WRITTEN INSTRUCTION: Copy the records below verbatim.

ENTRIES SUPPLIED:
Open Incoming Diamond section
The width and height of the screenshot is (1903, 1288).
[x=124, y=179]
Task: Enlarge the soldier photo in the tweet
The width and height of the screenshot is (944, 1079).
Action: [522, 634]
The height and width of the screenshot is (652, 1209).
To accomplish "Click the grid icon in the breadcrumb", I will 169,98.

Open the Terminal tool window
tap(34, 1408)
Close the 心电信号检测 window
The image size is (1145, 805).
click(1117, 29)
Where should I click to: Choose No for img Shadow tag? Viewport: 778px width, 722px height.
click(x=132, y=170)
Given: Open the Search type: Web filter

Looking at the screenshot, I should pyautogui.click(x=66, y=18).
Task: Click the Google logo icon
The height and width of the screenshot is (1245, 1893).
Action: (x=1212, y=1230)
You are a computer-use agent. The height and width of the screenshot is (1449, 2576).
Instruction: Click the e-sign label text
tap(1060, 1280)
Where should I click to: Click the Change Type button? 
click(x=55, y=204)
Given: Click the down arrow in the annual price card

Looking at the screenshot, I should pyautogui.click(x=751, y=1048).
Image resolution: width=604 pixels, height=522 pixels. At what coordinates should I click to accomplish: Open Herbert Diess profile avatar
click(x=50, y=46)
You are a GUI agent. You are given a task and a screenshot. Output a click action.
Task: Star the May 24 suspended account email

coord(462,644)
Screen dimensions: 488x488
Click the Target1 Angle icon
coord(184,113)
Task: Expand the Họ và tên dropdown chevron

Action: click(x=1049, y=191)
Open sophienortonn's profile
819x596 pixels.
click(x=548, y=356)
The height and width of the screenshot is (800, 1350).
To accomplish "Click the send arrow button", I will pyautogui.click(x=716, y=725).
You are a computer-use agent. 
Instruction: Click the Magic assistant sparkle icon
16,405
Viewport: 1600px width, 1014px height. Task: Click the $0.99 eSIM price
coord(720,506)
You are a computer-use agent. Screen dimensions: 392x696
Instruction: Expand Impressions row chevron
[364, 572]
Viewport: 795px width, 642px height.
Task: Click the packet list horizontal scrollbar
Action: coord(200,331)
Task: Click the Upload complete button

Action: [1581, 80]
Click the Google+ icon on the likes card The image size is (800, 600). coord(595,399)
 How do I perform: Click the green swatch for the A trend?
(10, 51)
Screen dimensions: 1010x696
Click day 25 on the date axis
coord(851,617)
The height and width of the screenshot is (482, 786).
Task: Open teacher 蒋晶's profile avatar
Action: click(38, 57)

FINAL ANSWER:
Open Incoming Diamond section
The width and height of the screenshot is (1903, 1288).
[x=124, y=179]
Task: Enlarge the soldier photo in the tweet
The width and height of the screenshot is (944, 1079).
Action: [522, 634]
The height and width of the screenshot is (652, 1209).
To accomplish "Click the grid icon in the breadcrumb", I will 169,98.

Open the Terminal tool window
tap(34, 1408)
Close the 心电信号检测 window
The image size is (1145, 805).
click(1117, 29)
Where should I click to: Choose No for img Shadow tag? Viewport: 778px width, 722px height.
click(x=132, y=170)
Given: Open the Search type: Web filter

Looking at the screenshot, I should pyautogui.click(x=66, y=18).
Task: Click the Google logo icon
The height and width of the screenshot is (1245, 1893).
Action: (x=1212, y=1230)
You are a computer-use agent. The height and width of the screenshot is (1449, 2576).
Instruction: Click the e-sign label text
tap(1060, 1280)
Where should I click to: Click the Change Type button? 
click(x=55, y=204)
Given: Click the down arrow in the annual price card

Looking at the screenshot, I should pyautogui.click(x=751, y=1048).
Image resolution: width=604 pixels, height=522 pixels. At what coordinates should I click to accomplish: Open Herbert Diess profile avatar
click(x=50, y=46)
You are a GUI agent. You are given a task and a screenshot. Output a click action.
Task: Star the May 24 suspended account email

coord(462,644)
Screen dimensions: 488x488
Click the Target1 Angle icon
coord(184,113)
Task: Expand the Họ và tên dropdown chevron

Action: click(x=1049, y=191)
Open sophienortonn's profile
819x596 pixels.
click(x=548, y=356)
The height and width of the screenshot is (800, 1350).
To accomplish "Click the send arrow button", I will pyautogui.click(x=716, y=725).
You are a computer-use agent. 
Instruction: Click the Magic assistant sparkle icon
16,405
Viewport: 1600px width, 1014px height. Task: Click the $0.99 eSIM price
coord(720,506)
You are a computer-use agent. Screen dimensions: 392x696
Instruction: Expand Impressions row chevron
[364, 572]
Viewport: 795px width, 642px height.
Task: Click the packet list horizontal scrollbar
Action: coord(200,331)
Task: Click the Upload complete button

Action: [1581, 80]
Click the Google+ icon on the likes card The image size is (800, 600). coord(595,399)
 How do I perform: Click the green swatch for the A trend?
(10, 51)
Screen dimensions: 1010x696
Click day 25 on the date axis
coord(851,617)
The height and width of the screenshot is (482, 786).
Task: Open teacher 蒋晶's profile avatar
Action: click(38, 57)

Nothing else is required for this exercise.